Work request 1: List each distinct phrase set in double quotation marks in the text about Maurizio Zanfanti.
Work request 2: From the text about Maurizio Zanfanti, write out the passage that begins at the words "The notoriety of" and stops after the words "famous in Italy.".

Extract to read:

Maurizio "Zanza" Zanfanti (Rimini, 20 October 1955 – Rimini, 26 September 2018) was an Italian entrepreneur, considered a playboy and media personality of European fame.

== Life ==
Zanfanti operated mainly in Rimini and became internationally known for his conquests on the Romagna Riviera: he said he had more than 6,000 women and had done more for the Italian Riviera than "100 tourist agencies". He was defined as "the last playboy" or "the king of playboys" by the main newspapers of European nations. He died of a myocardial infarction aged 62, during sexual intercourse with a woman 40 years his junior in the back of a car.

The notoriety of Maurizio Zanfanti, who spoke English and Swedish and was born in a poor peasant family, began at the age of 17, after he started working, first as tout bringing in German and Scandinavian tourists and then "artistic director" in a well-known nightclub in Rimini called the Blow Up. His looks allowed him to easily bond with tourists in Romagna. Zanfanti ended up on the pages of the German newspaper Bild, which described him as the "Romeo of Rimini" and defined his qualities as a tireless lover. He was nicknamed "Zanza", short for mosquito, because as soon as the deal was concluded, he would disappear in search of another woman. He is considered the most famous seducer of the Adriatic Sea and boasts of having had sex with more than 6000 women. In 1986, the periodical L'Espresso defined him as the lover most famous in Italy.

Source data:
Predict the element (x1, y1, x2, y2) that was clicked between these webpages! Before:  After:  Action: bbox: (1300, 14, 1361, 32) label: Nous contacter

Expected answer 1:
- "Zanza"
- "100 tourist agencies"
- "the last playboy"
- "the king of playboys"
- "artistic director"
- "Romeo of Rimini"

Expected answer 2:
The notoriety of Maurizio Zanfanti, who spoke English and Swedish and was born in a poor peasant family, began at the age of 17, after he started working, first as tout bringing in German and Scandinavian tourists and then "artistic director" in a well-known nightclub in Rimini called the Blow Up. His looks allowed him to easily bond with tourists in Romagna. Zanfanti ended up on the pages of the German newspaper Bild, which described him as the "Romeo of Rimini" and defined his qualities as a tireless lover. He was nicknamed "Zanza", short for mosquito, because as soon as the deal was concluded, he would disappear in search of another woman. He is considered the most famous seducer of the Adriatic Sea and boasts of having had sex with more than 6000 women. In 1986, the periodical L'Espresso defined him as the lover most famous in Italy.